Der Offenburger hat bei einer Castingshow angefangen, wie auch auffallend viele andere, die in Köln auf der Bühne stehen: Bars and Melody, ein Gesang-Rap-Duo aus England, machte zum Beispiel bei "Britain's Got Talent" mit, Daniele Negroni wurde 2012 zweiter bei "Deutschland sucht den Superstar". Lukas Rieger war, wie Mike, Kandidat bei "The Voice Kids". Kein Wunder: Eine Verlagerung in das soziale Netzwerk scheint eine gute Alternative zu sein, wenn man in Casting-Shows frühzeitig ausscheidet.

Früher Bravo, heute YouTube?

Vlogger Oscar
Oskar (15) postet hauptsächlich VlogsBild: DW/A.Lamesch

Natürlich sind bei den VideoDays nicht nur "Popstars" vertreten – ein Großteil der Yotuber postet täglich Videos zum Thema Beauty, Lifestyle, Gaming, Comedy oder Vlogs. Als Vlogger bezeichnet sich auch der 15-jährige Oskar. Fast täglich postet er eine Art Video-Tagebuch. Nach kleinen Anfängen  hat er über 300.000 Abonnenten. Die schreiben ihm immer wieder in die Kommentare, dass er ein Vorbild für sie sei. "Ich bin so ein 15-Jähriger, und Leute machen mir Sachen nach oder kaufen die gleiche Kamera wie ich, nur weil ich sie hab',  und das find ich cool", sagt er

Was früher die Rolle der Jugendzeitschrift "Bravo" war, werde heute von Youtubern übernommen, so Krachten. Sie seien eine Orientierung für Jugendliche.

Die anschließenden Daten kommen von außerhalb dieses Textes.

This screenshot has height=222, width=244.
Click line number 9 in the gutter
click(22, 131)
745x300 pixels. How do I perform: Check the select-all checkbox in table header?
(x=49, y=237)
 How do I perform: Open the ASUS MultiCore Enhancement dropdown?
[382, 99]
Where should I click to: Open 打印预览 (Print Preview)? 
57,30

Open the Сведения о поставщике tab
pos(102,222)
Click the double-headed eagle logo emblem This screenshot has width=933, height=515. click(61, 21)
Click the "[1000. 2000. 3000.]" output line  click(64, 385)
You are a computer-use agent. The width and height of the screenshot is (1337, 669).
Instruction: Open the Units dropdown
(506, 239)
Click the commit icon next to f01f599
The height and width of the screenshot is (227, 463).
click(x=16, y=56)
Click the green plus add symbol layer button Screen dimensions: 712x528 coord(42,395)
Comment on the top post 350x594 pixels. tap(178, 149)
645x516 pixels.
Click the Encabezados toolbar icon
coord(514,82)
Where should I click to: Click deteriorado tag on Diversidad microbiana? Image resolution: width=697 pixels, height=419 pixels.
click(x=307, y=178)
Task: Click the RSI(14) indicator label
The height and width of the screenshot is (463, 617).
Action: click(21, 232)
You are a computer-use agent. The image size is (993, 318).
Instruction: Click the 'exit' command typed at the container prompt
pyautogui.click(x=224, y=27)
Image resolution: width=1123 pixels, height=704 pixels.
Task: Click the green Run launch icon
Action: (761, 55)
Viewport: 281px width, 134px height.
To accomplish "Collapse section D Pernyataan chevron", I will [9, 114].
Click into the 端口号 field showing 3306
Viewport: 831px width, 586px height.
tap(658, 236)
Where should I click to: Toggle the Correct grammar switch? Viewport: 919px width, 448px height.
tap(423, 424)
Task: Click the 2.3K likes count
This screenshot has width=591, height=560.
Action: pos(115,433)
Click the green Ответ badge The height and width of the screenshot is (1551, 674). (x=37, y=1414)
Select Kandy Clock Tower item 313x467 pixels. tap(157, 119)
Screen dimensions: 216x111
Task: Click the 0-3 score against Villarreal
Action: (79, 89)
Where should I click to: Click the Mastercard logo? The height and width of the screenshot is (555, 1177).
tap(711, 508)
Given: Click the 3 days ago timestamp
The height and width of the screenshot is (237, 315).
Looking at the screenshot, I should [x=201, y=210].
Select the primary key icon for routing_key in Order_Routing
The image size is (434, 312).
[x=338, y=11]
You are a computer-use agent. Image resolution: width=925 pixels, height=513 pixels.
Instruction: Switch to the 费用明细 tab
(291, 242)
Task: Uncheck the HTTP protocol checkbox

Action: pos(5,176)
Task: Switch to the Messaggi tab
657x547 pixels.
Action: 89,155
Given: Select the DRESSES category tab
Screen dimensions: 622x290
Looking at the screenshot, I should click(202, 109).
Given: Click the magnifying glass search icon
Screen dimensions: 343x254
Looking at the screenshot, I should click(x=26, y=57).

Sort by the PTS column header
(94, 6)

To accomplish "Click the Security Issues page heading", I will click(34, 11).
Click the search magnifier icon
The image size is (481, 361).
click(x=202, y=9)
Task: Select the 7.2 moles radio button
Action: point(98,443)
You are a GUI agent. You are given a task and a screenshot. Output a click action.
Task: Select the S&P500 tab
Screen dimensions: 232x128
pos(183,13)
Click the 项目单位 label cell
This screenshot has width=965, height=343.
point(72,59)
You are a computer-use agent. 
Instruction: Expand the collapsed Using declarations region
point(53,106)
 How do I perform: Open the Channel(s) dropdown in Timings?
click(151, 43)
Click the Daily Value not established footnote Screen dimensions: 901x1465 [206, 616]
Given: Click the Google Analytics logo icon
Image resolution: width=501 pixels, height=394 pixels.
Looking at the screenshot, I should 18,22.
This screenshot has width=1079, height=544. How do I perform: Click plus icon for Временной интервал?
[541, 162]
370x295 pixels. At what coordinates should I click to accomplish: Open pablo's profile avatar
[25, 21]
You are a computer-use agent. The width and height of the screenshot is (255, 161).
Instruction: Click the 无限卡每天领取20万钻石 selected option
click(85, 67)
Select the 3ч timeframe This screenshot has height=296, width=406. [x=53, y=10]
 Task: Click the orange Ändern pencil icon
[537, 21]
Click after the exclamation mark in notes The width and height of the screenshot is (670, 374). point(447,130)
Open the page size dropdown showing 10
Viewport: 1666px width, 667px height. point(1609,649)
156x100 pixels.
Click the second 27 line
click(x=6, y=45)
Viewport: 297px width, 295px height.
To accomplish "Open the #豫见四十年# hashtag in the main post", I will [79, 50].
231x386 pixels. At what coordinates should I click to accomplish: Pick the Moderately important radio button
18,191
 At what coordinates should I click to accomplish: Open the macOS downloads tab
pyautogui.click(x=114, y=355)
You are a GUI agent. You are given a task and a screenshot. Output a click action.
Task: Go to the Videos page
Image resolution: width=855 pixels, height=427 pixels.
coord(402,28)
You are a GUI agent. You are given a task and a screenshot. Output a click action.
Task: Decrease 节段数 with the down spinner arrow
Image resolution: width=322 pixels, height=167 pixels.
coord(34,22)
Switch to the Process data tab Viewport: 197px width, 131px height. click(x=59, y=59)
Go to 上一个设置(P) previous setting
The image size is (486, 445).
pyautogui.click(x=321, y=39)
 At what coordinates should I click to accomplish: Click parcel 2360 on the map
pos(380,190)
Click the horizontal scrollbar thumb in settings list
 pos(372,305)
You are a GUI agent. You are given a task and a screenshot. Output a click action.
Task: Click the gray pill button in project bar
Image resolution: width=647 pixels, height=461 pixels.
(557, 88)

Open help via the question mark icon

Gesellschaftliche Anliegen sind wenig gefragt 

Die Datteltäter (von l. nach r.) Younes Al-Amayra, Marcel Sonneck, Farah Bouamar-Al-Sarraj, Fiete Aleksander
Die Datteltäter (von l. nach r.) Younes Al-Amayra, Marcel Sonneck, Farah Bouamar-Al-Sarraj, Fiete AleksanderBild: DW/A.Lamesch

Was sich Teenager von heute als Orientierung aussuchen, ist Privatsache. Doch einigen Youtuber würde man mehr Applaus wünschen. Die Datteltäter sind auch ein Teil des Bühnenprogramms. Das Kollektiv erklärt, wie es muslimische Satire macht und geht in seinen Videos auf humorvolle Art und Weise gegen Vorurteile an. Dass die Truppe auf der Bühne wenig Applaus bekommt, liegt sicherlich nicht an fehlender Qualität ihrer Inhalte. Die Kids freuen sich aber offensichtlich mehr auf spektakuläre musikalische Auftritte.